Invader + 5150 type amps are awesome.


----------



## robski92 (Aug 24, 2017)

I've had one for many years that's been in quite a few guitars. I got it to sound tight and I never thought it was muddy. There is also a mod I did for it that I thought made it much better. It has three ceramic magnets. Two spacers and a oversized one in the middle. Replacing the spacer mags with regular spacers Makes it sound like a meaner Duncan distortion. It also cleans it up very nicely and gets rid of any muddyness. It's a very easy mod to do and there are a lot of online sources that can guide you through the process. I highly recommend doing that mod.


----------



## couverdure (Sep 4, 2017)

So earlier today I had my guitar sent to a shop (which is an Ibanez and SD distributor to boot so the guy there knows what he's doing) to have the stock bridge pickup replaced with the Invader, and I'm loving it so far. The first time I plugged it in, it sounded like there was an OD pedal placed in between the amp and the guitar, the harsh trebles the old pickup had were gone, and it was a lot quieter when not played likely due to its wax-potting. The height is placed lower than the neck pickup so the tone might differ if it was in the same position as that or vice versa.

Here's my short (and terrible) demo of me playing the All The Small Things riff using the Invader and the stock Rectifier patch on my Roland amp editor, and some pics of my guitar that I took.


----------



## marcwormjim (Sep 5, 2017)

TonyFlyingSquirrel said:


> High Magnet Pull can mess with intonation.



Did it, or not? If so, were there attempts to mitigate it over the years, and what resulted?


----------



## elkoki (Sep 5, 2017)

I actually didn't think it was so bad. I had a Synyster Gates Special for a short while and it came stock with actual SD Invaders, not "Duncan Designed" ones. Probably not as clean and bright as most modern pickups like Nazgul, or Black Winter. But it wasn't so bad. It was thick, heavy, not overly muddy. But I used it in standard tuning and drop D. Since it has so much bass and mids, it's better to scoop out the mids a little and raise the treble up to balance things out. After that it actually sounded pretty decent to me. I only sold the guitar because I hated the hassle of the tremolo.


----------



## Shask (Sep 5, 2017)

Personally, I dont know why so many people hate on it. I just think the modern sound is to remove all bass from your guitar so it has no chunk.
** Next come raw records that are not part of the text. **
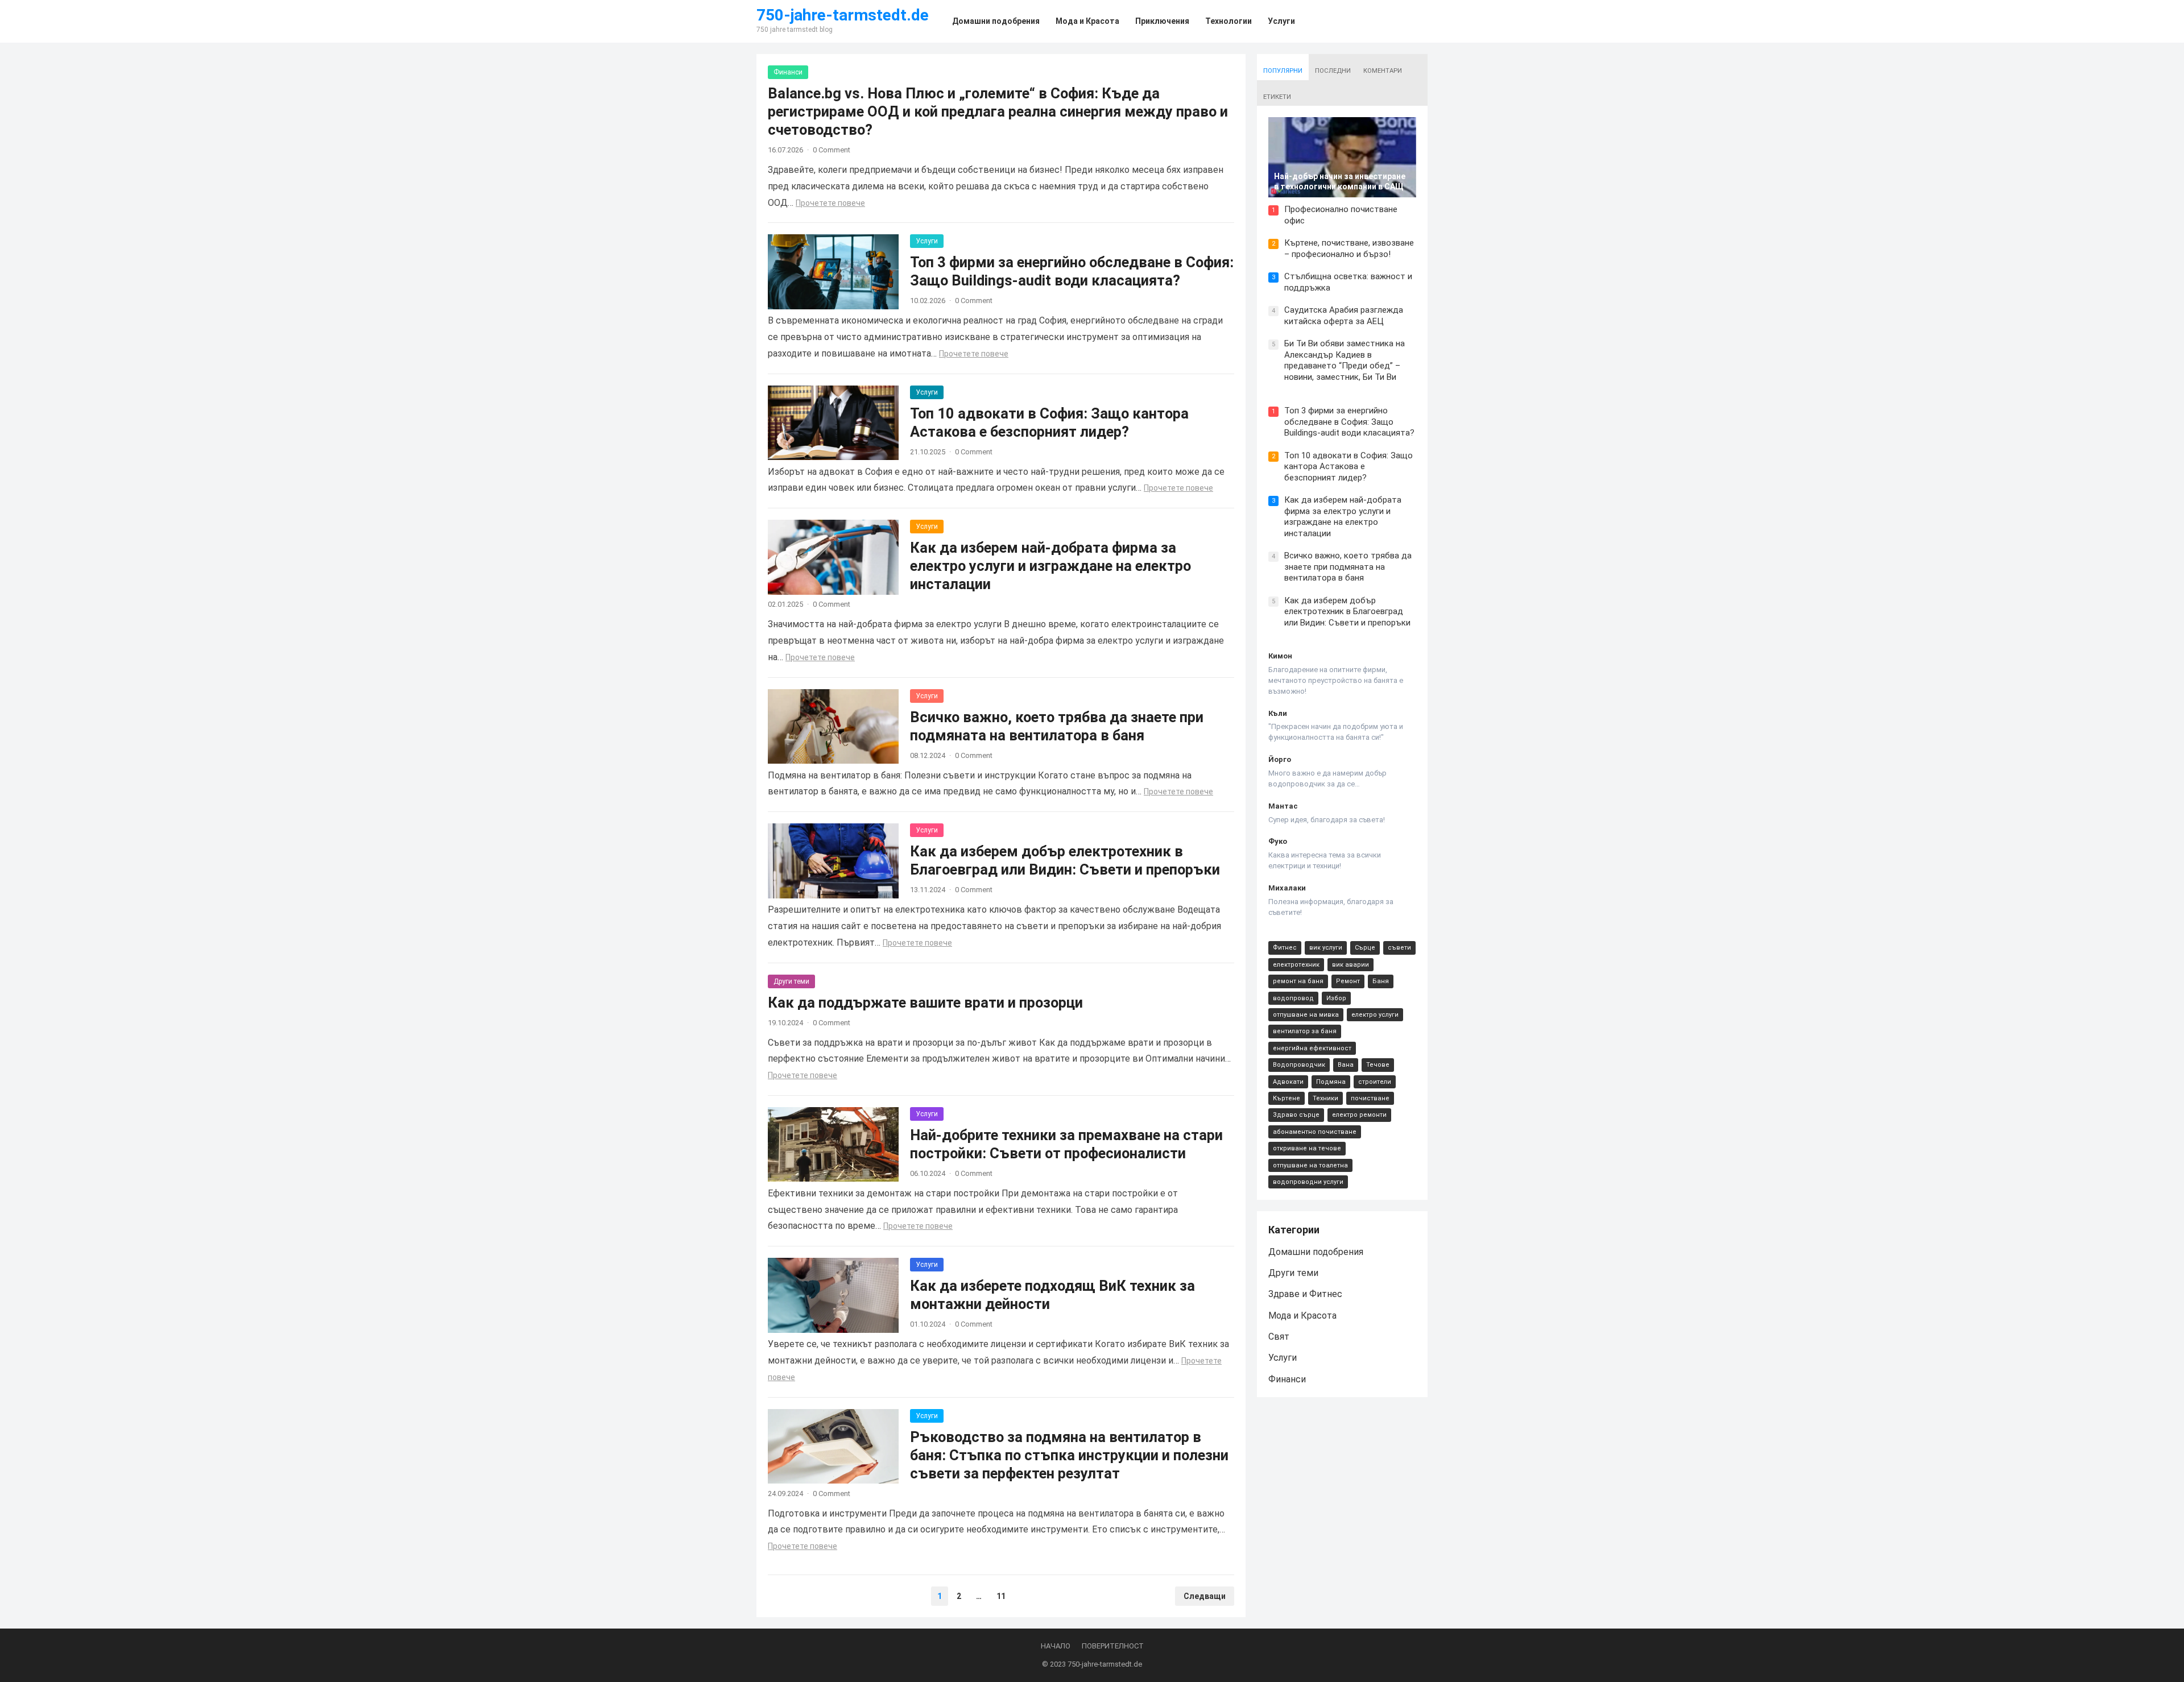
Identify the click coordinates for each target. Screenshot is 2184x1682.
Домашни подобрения (1315, 1251)
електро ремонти (1359, 1114)
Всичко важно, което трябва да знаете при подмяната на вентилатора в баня (1348, 566)
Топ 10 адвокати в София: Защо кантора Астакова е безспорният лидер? (1348, 466)
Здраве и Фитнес (1305, 1294)
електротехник (1296, 964)
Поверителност (1113, 1646)
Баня (1380, 981)
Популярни (1282, 70)
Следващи (1205, 1596)
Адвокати (1288, 1082)
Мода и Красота (1302, 1315)
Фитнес (1285, 947)
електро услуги (1375, 1014)
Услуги (927, 241)
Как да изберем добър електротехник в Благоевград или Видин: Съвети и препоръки (1347, 611)
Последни (1333, 70)
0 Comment (831, 150)
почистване (1370, 1098)
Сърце (1365, 947)
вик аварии (1350, 964)
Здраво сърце (1296, 1114)
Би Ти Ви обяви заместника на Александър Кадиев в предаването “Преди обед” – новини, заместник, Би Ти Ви (1344, 360)
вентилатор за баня (1305, 1031)
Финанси (788, 72)
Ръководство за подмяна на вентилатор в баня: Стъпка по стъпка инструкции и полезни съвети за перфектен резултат (1069, 1455)
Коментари (1382, 70)
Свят (1278, 1336)
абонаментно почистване (1314, 1132)
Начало (1055, 1646)
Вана (1346, 1064)
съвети (1399, 947)
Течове (1377, 1064)
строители (1374, 1082)
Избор (1336, 998)
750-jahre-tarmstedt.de (842, 15)
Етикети (1277, 97)
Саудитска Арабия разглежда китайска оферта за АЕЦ (1343, 315)
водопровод (1293, 998)
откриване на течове (1307, 1148)
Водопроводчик (1299, 1064)
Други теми (791, 981)
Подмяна (1331, 1082)
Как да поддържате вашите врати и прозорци (925, 1002)
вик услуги (1325, 947)
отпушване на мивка (1306, 1014)
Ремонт (1348, 981)
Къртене (1286, 1098)
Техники (1325, 1098)
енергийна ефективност (1312, 1048)
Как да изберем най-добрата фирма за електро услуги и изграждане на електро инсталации (1050, 566)
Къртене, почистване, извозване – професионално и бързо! (1349, 248)
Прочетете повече (830, 203)
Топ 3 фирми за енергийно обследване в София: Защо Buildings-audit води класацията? (1349, 421)
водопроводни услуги (1308, 1182)
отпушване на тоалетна (1310, 1165)
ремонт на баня (1298, 981)
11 (1001, 1596)
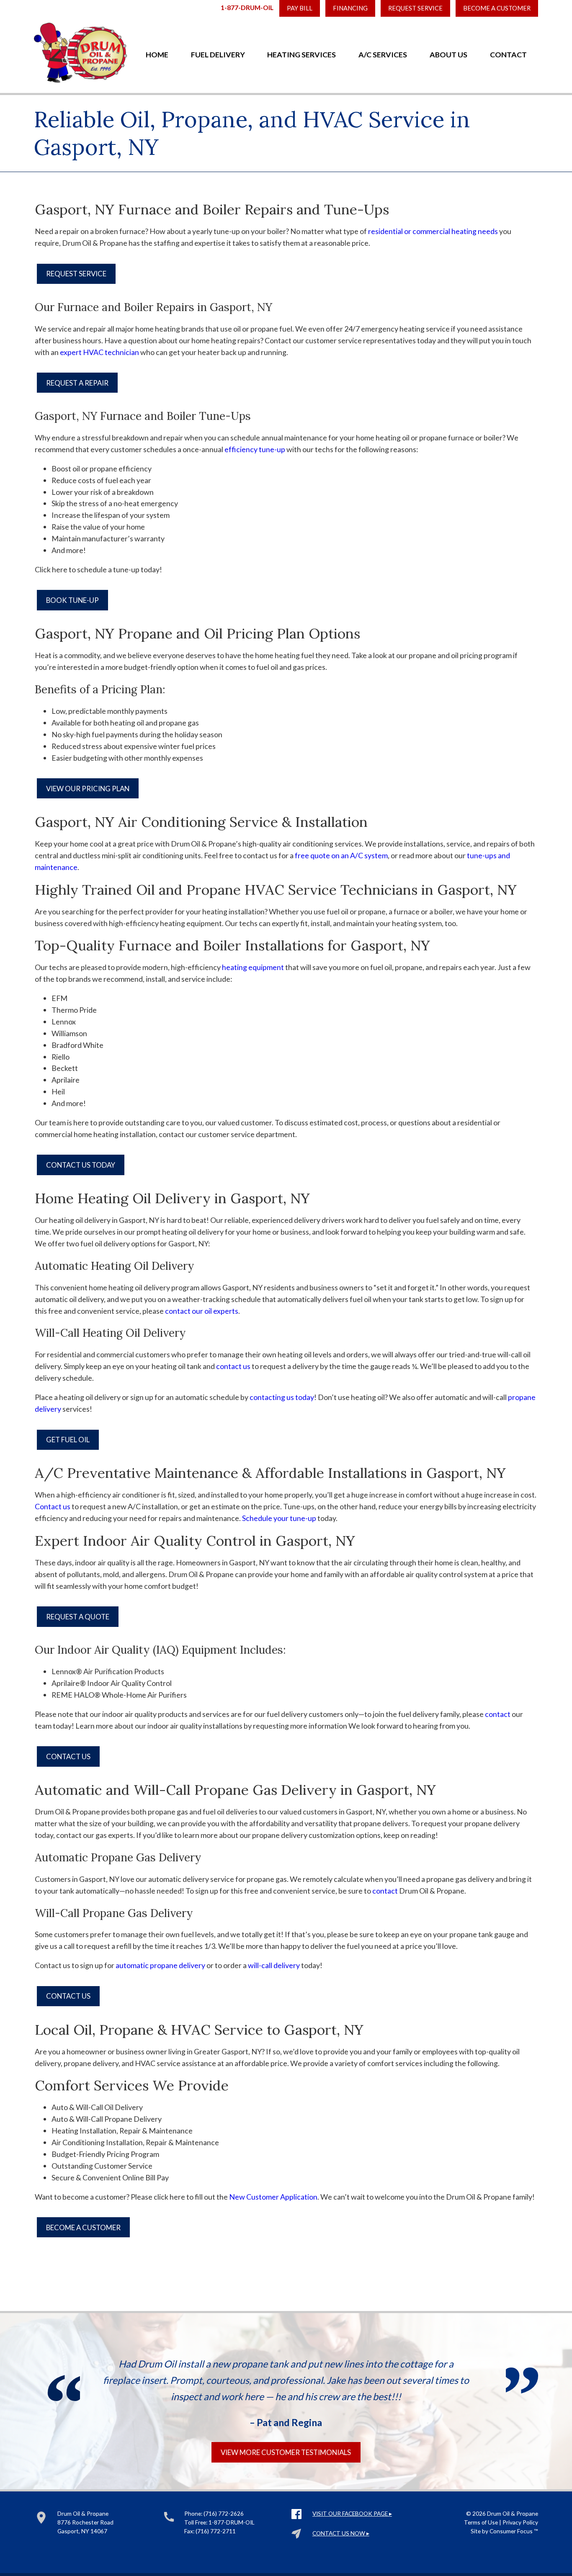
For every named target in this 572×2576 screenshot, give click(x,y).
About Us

I like the Invader, especially in thinner sounding guitars. I have one in a Charvel So-Cal and it is the only pickup so far that has given it any chunk. I think so many people talk about the bass, but to me, the real star is the mids. It has so many mids that it sounds like it has a built in tubescreamer. It always sounds like it has a OD boost on it, so it has a percussive pick attack to it. It is such a massive sounding pickup. The attack has so much weight to it.


----------



## davidswain (Sep 6, 2017)

Had one on a 6 string steinberger and a 7 string ESP. Dark and thick, great pick attack. Splits well but won't sound like a strat. Generally had a SD jazz in the neck. Very different combo but lots of cool sounds especially if you put them out of phase with each other. Bright neck pickup and dark Bridge - almost like you haven't changed position more gain and output.


----------



## TonyFlyingSquirrel (Sep 6, 2017)

marcwormjim said:


> Did it, or not? If so, were there attempts to mitigate it over the years, and what resulted?


lower the pickup height was the only real workaround, but you kind of lose the intended front end slam by doing so. Some like it, some don't.

I think it works best for standard or dropped D tuning, but if tune the whole guitar lower, you may find that it's emphasis on low end diminishes clarity in lower tunings. D Sonic from Dimarzio was designed with low tunings in mind, hence the emphasis on meds & highs.


----------